TASK GOAL: Find the lines holding the string "target" in the data, then copy all of them.

GIVEN ENTRIES:
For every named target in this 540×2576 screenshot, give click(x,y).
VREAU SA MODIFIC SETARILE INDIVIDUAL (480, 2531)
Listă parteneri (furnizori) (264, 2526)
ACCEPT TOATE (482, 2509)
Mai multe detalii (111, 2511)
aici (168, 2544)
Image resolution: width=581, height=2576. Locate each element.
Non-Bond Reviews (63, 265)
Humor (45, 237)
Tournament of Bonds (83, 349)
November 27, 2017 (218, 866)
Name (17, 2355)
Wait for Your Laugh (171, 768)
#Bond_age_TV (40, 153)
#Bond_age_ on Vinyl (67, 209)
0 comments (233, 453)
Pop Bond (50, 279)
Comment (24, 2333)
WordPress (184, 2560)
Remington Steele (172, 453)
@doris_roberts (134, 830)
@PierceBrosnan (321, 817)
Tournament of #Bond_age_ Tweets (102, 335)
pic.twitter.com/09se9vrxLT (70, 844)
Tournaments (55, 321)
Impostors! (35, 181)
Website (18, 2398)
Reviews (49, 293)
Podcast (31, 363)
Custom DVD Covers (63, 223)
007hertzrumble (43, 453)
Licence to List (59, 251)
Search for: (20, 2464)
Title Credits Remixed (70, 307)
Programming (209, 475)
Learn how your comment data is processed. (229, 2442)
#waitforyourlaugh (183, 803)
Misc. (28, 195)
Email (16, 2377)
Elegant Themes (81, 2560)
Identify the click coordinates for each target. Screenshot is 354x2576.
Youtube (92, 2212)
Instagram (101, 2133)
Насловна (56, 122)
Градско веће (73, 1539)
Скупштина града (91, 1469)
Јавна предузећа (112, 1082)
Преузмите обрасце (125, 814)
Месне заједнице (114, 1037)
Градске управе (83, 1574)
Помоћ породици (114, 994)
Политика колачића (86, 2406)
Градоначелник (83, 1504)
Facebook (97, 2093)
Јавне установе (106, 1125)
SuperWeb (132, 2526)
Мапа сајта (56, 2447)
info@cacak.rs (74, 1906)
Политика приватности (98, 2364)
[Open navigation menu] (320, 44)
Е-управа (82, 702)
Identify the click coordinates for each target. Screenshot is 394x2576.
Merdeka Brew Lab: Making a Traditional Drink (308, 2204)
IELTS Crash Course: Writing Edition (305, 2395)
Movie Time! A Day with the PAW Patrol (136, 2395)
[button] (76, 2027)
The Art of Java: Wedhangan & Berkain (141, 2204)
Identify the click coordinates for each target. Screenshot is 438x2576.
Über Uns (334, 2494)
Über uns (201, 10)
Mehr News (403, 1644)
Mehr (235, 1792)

SOLVED PROBLEM:
For every named target in this 540×2576 screenshot, give click(x,y).
Identify the click coordinates for each target. Screenshot is 354x2576.
Identify the click coordinates for each target. Screenshot is 394x2576.
Identify the click coordinates for each target. Screenshot is 438x2576.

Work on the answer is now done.